I was not married to my significant other and I don’t use widow/widower language. Would I still feel included in this workshop?


Absolutely, we’ve used the language ”significant other” intentionally. If you were in an intimate relationship with the person who died or beginning an intimate relationship with the person who died, you are welcome.

Do I have to be actively dating to participate?

Nope! Anyone who is dating-curious is welcome to participate.

Are we going to talk about sex?

We might talk about sex. Do you want to talk about sex after the death of your significant other? Sex is a part of many intimate relationships. If there is a lot of conversation about sex we might host an entirely separate workshop.

What about kids?

We understand that having bereaved kids can add an extra layer to contemplate when you consider dating. Also, wanting to have children can add pressure to find a new partner as well. We'll have a section of the workshop dedicated to exploring the topic of children.
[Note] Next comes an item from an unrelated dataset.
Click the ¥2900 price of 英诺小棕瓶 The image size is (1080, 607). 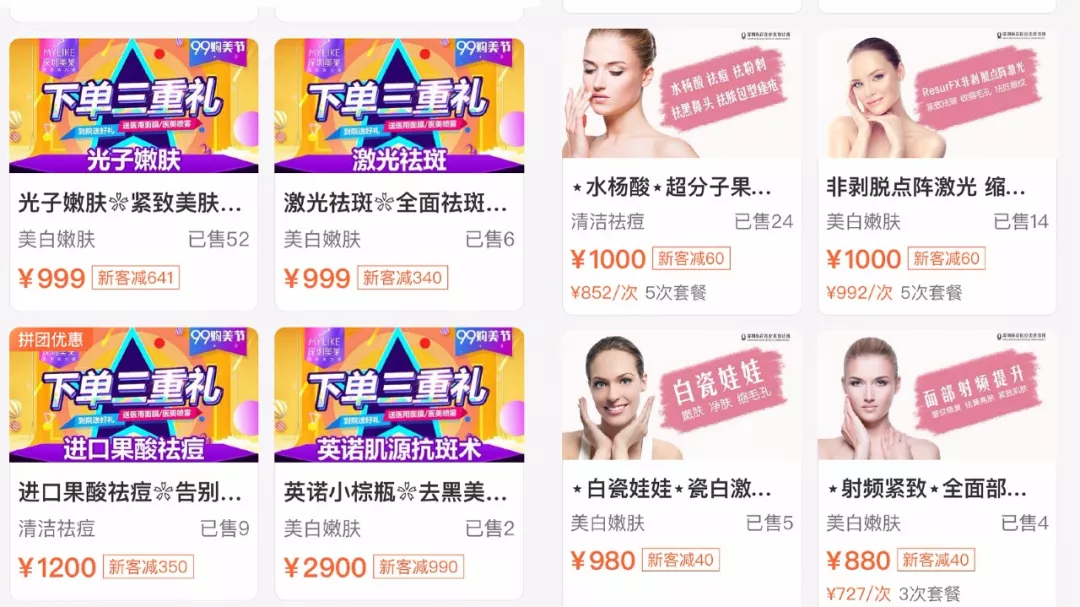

My significant other and I were broken up/divorced before they died. Would this workshop be okay for me?


We understand that your kind of grief can be incredibly disenfranchised. That being said, the lens we are using in this space will be based on a change in a relationship because of a death. If you are okay with that lens, you are welcome to participate.

Will the workshop be recorded?

No, to protect the privacy of all participants, the workshop will not be recorded. We will provide everyone with a resource document by email after the workshop has ended so you have access to the themes we discuss.
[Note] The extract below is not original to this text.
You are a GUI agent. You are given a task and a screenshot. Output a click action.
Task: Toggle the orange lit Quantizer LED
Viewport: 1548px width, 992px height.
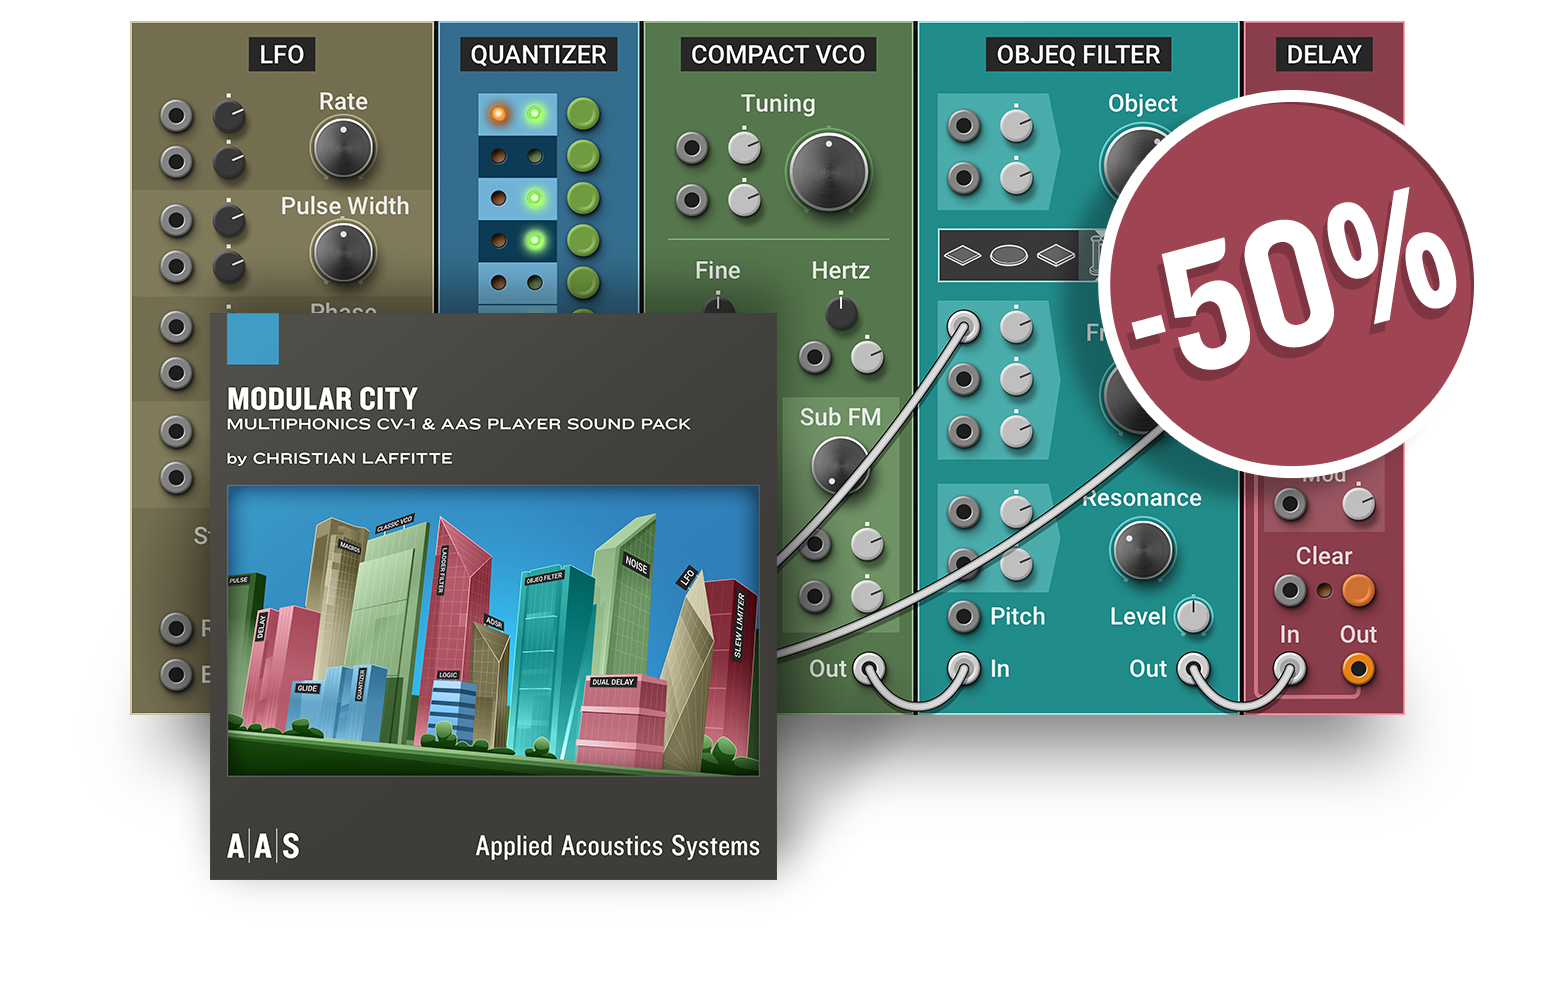pyautogui.click(x=498, y=114)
Can I attend with my camera off?

We understand that the subject matter in this workshop is vulnerable but we, as facilitators, are going to do our best to create a brave space for you to share and ask questions. We’re also limiting the number of participants to increase safety. Being able to see your face would help contribute to that brave space. If you would feel more comfortable using an alias instead of your real name, you are welcome to do so.